◆ Task objective ◆
Print every entry below again. Nothing may differ from the original.

(Items listed in a dataset)
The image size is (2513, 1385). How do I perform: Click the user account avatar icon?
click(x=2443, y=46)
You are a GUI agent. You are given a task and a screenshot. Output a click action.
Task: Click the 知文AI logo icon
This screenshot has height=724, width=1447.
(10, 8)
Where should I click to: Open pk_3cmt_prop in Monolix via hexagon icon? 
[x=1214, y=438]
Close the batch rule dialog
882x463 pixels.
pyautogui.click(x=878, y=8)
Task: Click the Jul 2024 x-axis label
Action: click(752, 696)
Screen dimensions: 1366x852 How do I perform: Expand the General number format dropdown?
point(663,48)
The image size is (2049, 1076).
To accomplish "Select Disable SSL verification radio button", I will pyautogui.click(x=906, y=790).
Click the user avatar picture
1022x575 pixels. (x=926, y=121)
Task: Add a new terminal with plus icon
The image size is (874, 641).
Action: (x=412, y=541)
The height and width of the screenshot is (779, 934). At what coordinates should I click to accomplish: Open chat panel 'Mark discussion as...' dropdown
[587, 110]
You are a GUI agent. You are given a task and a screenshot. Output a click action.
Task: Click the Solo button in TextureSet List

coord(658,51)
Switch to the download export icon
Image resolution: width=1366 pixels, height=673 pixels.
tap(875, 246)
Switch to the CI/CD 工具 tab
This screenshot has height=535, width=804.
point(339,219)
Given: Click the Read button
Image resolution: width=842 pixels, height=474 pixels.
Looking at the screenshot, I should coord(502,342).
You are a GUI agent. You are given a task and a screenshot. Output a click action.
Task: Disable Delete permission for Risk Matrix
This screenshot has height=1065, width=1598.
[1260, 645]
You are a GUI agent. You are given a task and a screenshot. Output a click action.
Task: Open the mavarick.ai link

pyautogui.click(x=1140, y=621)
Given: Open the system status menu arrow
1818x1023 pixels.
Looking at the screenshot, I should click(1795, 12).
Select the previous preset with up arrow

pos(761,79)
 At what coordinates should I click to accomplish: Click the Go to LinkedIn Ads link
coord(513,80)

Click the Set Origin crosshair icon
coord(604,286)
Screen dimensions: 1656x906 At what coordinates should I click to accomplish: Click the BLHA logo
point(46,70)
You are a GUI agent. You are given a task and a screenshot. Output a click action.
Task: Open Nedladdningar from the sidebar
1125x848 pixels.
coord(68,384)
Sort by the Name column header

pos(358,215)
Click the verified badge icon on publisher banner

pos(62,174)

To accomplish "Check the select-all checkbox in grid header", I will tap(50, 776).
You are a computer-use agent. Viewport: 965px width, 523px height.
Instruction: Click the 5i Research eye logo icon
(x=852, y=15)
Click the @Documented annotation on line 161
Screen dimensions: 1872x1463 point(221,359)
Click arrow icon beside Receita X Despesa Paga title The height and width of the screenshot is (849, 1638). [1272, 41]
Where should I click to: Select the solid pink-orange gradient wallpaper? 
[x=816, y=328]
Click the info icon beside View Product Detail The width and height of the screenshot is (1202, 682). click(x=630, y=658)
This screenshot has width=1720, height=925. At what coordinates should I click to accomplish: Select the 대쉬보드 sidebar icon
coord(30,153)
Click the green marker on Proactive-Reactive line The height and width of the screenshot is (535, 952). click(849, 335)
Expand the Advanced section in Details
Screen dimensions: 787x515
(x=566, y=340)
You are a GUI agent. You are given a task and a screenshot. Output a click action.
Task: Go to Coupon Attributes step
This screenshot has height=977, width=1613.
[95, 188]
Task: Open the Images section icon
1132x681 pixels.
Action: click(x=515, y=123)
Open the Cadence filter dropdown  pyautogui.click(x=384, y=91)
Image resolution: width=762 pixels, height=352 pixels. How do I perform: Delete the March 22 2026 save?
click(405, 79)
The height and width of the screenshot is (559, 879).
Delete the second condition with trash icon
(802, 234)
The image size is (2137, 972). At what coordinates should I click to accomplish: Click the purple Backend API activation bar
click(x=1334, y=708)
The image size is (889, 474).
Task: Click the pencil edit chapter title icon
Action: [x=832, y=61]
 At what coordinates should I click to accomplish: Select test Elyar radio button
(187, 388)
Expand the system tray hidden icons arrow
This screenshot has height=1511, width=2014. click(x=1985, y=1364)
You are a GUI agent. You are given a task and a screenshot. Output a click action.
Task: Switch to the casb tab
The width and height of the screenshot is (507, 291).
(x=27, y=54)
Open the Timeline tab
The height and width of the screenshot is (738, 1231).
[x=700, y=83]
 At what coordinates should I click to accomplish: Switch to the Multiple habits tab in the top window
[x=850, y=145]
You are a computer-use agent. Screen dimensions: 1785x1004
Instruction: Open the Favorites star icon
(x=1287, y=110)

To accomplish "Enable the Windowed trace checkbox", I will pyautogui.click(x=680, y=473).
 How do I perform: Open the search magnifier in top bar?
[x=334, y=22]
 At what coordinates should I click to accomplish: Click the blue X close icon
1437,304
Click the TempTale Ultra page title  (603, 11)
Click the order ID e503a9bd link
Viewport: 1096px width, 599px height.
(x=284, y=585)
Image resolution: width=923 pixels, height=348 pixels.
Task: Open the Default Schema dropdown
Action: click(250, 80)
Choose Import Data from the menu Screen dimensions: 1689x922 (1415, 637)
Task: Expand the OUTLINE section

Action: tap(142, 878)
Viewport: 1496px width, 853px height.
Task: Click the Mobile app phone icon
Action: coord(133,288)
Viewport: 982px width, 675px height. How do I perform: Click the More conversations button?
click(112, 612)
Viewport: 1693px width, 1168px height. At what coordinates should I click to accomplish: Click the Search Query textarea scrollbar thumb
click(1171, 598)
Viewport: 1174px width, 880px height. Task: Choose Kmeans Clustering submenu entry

◆ Your response ◆
The image size is (2513, 1385). How do I perform: Click the user account avatar icon?
click(x=2443, y=46)
You are a GUI agent. You are given a task and a screenshot. Output a click action.
Task: Click the 知文AI logo icon
This screenshot has height=724, width=1447.
(10, 8)
Where should I click to: Open pk_3cmt_prop in Monolix via hexagon icon? 
[x=1214, y=438]
Close the batch rule dialog
882x463 pixels.
pyautogui.click(x=878, y=8)
Task: Click the Jul 2024 x-axis label
Action: click(752, 696)
Screen dimensions: 1366x852 How do I perform: Expand the General number format dropdown?
point(663,48)
The image size is (2049, 1076).
To accomplish "Select Disable SSL verification radio button", I will pyautogui.click(x=906, y=790).
Click the user avatar picture
1022x575 pixels. (x=926, y=121)
Task: Add a new terminal with plus icon
The image size is (874, 641).
Action: (x=412, y=541)
The height and width of the screenshot is (779, 934). At what coordinates should I click to accomplish: Open chat panel 'Mark discussion as...' dropdown
[587, 110]
You are a GUI agent. You are given a task and a screenshot. Output a click action.
Task: Click the Solo button in TextureSet List

coord(658,51)
Switch to the download export icon
Image resolution: width=1366 pixels, height=673 pixels.
tap(875, 246)
Switch to the CI/CD 工具 tab
This screenshot has height=535, width=804.
point(339,219)
Given: Click the Read button
Image resolution: width=842 pixels, height=474 pixels.
Looking at the screenshot, I should coord(502,342).
You are a GUI agent. You are given a task and a screenshot. Output a click action.
Task: Disable Delete permission for Risk Matrix
This screenshot has height=1065, width=1598.
[1260, 645]
You are a GUI agent. You are given a task and a screenshot. Output a click action.
Task: Open the mavarick.ai link

pyautogui.click(x=1140, y=621)
Given: Open the system status menu arrow
1818x1023 pixels.
Looking at the screenshot, I should click(1795, 12).
Select the previous preset with up arrow

pos(761,79)
 At what coordinates should I click to accomplish: Click the Go to LinkedIn Ads link
coord(513,80)

Click the Set Origin crosshair icon
coord(604,286)
Screen dimensions: 1656x906 At what coordinates should I click to accomplish: Click the BLHA logo
point(46,70)
You are a GUI agent. You are given a task and a screenshot. Output a click action.
Task: Open Nedladdningar from the sidebar
1125x848 pixels.
coord(68,384)
Sort by the Name column header

pos(358,215)
Click the verified badge icon on publisher banner

pos(62,174)

To accomplish "Check the select-all checkbox in grid header", I will tap(50, 776).
You are a computer-use agent. Viewport: 965px width, 523px height.
Instruction: Click the 5i Research eye logo icon
(x=852, y=15)
Click the @Documented annotation on line 161
Screen dimensions: 1872x1463 point(221,359)
Click arrow icon beside Receita X Despesa Paga title The height and width of the screenshot is (849, 1638). [1272, 41]
Where should I click to: Select the solid pink-orange gradient wallpaper? 
[x=816, y=328]
Click the info icon beside View Product Detail The width and height of the screenshot is (1202, 682). click(x=630, y=658)
This screenshot has width=1720, height=925. At what coordinates should I click to accomplish: Select the 대쉬보드 sidebar icon
coord(30,153)
Click the green marker on Proactive-Reactive line The height and width of the screenshot is (535, 952). click(849, 335)
Expand the Advanced section in Details
Screen dimensions: 787x515
(x=566, y=340)
You are a GUI agent. You are given a task and a screenshot. Output a click action.
Task: Go to Coupon Attributes step
This screenshot has height=977, width=1613.
[95, 188]
Task: Open the Images section icon
1132x681 pixels.
Action: click(x=515, y=123)
Open the Cadence filter dropdown  pyautogui.click(x=384, y=91)
Image resolution: width=762 pixels, height=352 pixels. How do I perform: Delete the March 22 2026 save?
click(405, 79)
The height and width of the screenshot is (559, 879).
Delete the second condition with trash icon
(802, 234)
The image size is (2137, 972). At what coordinates should I click to accomplish: Click the purple Backend API activation bar
click(x=1334, y=708)
The image size is (889, 474).
Task: Click the pencil edit chapter title icon
Action: [x=832, y=61]
 At what coordinates should I click to accomplish: Select test Elyar radio button
(187, 388)
Expand the system tray hidden icons arrow
This screenshot has height=1511, width=2014. click(x=1985, y=1364)
You are a GUI agent. You are given a task and a screenshot. Output a click action.
Task: Switch to the casb tab
The width and height of the screenshot is (507, 291).
(x=27, y=54)
Open the Timeline tab
The height and width of the screenshot is (738, 1231).
[x=700, y=83]
 At what coordinates should I click to accomplish: Switch to the Multiple habits tab in the top window
[x=850, y=145]
You are a computer-use agent. Screen dimensions: 1785x1004
Instruction: Open the Favorites star icon
(x=1287, y=110)

To accomplish "Enable the Windowed trace checkbox", I will pyautogui.click(x=680, y=473).
 How do I perform: Open the search magnifier in top bar?
[x=334, y=22]
 At what coordinates should I click to accomplish: Click the blue X close icon
1437,304
Click the TempTale Ultra page title  (603, 11)
Click the order ID e503a9bd link
Viewport: 1096px width, 599px height.
(x=284, y=585)
Image resolution: width=923 pixels, height=348 pixels.
Task: Open the Default Schema dropdown
Action: click(250, 80)
Choose Import Data from the menu Screen dimensions: 1689x922 (1415, 637)
Task: Expand the OUTLINE section

Action: tap(142, 878)
Viewport: 1496px width, 853px height.
Task: Click the Mobile app phone icon
Action: coord(133,288)
Viewport: 982px width, 675px height. How do I perform: Click the More conversations button?
click(112, 612)
Viewport: 1693px width, 1168px height. At what coordinates should I click to accomplish: Click the Search Query textarea scrollbar thumb
click(1171, 598)
Viewport: 1174px width, 880px height. Task: Choose Kmeans Clustering submenu entry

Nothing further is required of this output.